Roman Macek

Personal information
- Date of birth: 18 April 1997 (age 29)
- Place of birth: Zlín, Czech Republic
- Height: 1.88 m (6 ft 2 in)
- Position: Midfielder

Team information
- Current team: Sparta Prague
- Number: 28

Youth career
- 0000–2013: Fastav Zlín
- 2013–2016: Juventus

Senior career*
- Years: Team / Apps / (Gls)
- 2016–2019: Juventus / 0 / (0)
- 2017: → Bari (loan) / 16 / (0)
- 2017–2018: → Cremonese (loan) / 10 / (1)
- 2018–2019: → Lugano (loan) / 3 / (0)
- 2018–2019: →→ Team Ticino U21 (loan) / 1 / (0)
- 2019–2025: Lugano / 108 / (1)
- 2021–2022: →→ Team Ticino U21 / 4 / (1)
- 2025–2026: Mladá Boleslav / 29 / (2)
- 2026–: Sparta Prague / 0 / (0)

International career^{‡}
- 2012–2013: Czech Republic U-16 / 11 / (1)
- 2013–2014: Czech Republic U-17 / 10 / (2)
- 2014: Czech Republic U-18 / 4 / (0)
- 2016: Czech Republic U-20 / 3 / (2)
- 2017–2018: Czech Republic U-21 / 5 / (0)

= Roman Macek =

Czech footballer

Roman Macek (born 18 April 1997) is a Czech football player who plays as a midfielder for Sparta Prague.

==Club career==
He made his professional debut in the Serie B for Bari on 21 January 2017 in a game against Cittadella.
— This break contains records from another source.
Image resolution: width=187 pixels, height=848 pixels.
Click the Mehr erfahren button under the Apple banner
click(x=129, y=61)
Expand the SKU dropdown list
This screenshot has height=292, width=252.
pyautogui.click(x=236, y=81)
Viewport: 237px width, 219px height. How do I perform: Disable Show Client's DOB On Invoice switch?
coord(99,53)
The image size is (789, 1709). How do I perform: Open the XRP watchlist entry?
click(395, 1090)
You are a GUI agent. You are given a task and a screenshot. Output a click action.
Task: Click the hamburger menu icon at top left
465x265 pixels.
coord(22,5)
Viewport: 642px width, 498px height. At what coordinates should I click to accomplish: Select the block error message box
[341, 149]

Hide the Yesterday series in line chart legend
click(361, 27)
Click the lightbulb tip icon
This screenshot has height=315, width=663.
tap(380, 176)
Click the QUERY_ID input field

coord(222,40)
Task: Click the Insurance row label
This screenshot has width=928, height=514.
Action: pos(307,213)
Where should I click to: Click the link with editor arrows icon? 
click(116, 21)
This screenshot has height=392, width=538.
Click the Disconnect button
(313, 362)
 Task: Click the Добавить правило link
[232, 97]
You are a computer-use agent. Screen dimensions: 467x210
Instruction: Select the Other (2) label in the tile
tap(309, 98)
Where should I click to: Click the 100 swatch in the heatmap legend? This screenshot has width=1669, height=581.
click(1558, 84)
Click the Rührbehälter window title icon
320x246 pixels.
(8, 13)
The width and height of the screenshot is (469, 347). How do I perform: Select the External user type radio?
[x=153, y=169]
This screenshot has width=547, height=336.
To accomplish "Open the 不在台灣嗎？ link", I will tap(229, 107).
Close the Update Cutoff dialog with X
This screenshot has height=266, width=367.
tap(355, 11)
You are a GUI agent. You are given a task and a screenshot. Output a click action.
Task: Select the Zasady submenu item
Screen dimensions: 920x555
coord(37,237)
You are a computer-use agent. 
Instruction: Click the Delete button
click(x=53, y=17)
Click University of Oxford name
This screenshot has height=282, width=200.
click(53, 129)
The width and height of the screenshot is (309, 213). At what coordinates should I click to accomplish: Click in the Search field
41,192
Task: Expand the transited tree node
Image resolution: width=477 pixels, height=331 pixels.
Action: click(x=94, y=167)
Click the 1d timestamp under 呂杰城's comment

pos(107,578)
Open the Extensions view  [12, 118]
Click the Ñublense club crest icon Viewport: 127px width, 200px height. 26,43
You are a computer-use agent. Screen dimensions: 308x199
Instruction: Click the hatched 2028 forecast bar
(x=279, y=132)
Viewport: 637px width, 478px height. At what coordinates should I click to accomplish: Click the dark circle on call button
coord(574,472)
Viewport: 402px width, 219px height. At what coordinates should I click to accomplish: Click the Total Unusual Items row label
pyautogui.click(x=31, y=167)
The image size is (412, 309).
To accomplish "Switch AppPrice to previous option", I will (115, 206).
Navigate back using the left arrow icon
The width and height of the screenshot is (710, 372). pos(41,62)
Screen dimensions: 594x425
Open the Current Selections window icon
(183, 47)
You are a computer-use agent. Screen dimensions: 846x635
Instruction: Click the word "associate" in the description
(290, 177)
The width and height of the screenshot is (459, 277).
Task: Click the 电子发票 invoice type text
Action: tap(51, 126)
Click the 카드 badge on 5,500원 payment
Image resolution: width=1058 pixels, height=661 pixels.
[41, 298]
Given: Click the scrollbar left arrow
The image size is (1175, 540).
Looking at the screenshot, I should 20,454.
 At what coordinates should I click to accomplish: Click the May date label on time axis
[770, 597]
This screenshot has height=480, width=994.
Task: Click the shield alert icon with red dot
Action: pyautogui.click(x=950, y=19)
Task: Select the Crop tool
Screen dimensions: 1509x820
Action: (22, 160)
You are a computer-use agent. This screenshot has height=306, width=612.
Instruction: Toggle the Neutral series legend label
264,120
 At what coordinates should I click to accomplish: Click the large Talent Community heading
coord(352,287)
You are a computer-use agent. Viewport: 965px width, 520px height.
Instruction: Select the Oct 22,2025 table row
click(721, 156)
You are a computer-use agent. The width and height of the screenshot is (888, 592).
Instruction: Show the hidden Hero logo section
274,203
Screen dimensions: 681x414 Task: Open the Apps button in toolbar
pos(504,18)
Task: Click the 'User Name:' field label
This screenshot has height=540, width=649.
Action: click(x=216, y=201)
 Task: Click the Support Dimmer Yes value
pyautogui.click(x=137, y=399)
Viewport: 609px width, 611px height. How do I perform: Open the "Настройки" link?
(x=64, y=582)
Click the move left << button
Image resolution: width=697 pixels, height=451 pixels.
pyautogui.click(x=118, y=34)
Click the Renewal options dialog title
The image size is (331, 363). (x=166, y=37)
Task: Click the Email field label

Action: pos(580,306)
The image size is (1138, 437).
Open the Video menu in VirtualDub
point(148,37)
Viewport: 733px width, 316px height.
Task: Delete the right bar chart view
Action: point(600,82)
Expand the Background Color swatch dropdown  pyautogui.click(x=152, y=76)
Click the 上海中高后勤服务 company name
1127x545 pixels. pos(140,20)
On 31 August 2018, he joined Lugano in the Swiss Super League on a season-long loan.

On 27 January 2019, Macek signed a contract with Lugano until 30 June 2022. On 24 August 2020, Macek signed a new contract with Lugano until 30 June 2025. On 25 August 2021, Lugano announced that they are forced to release Macek due to Swiss league regulations. However, in October 2021 he appeared for Lugano's reserve squad Team Ticino U21 that plays in the fourth-tier Swiss 1. Liga. On 30 October 2021, he suffered an ACL tear which kept him from playing for almost a year. He returned to the main Lugano squad in the 2022–23 season.

On 18 June 2025, Macek signed a contract with Mladá Boleslav as a free agent.

On 31 July 2026, Macek signed a contract with Sparta Prague.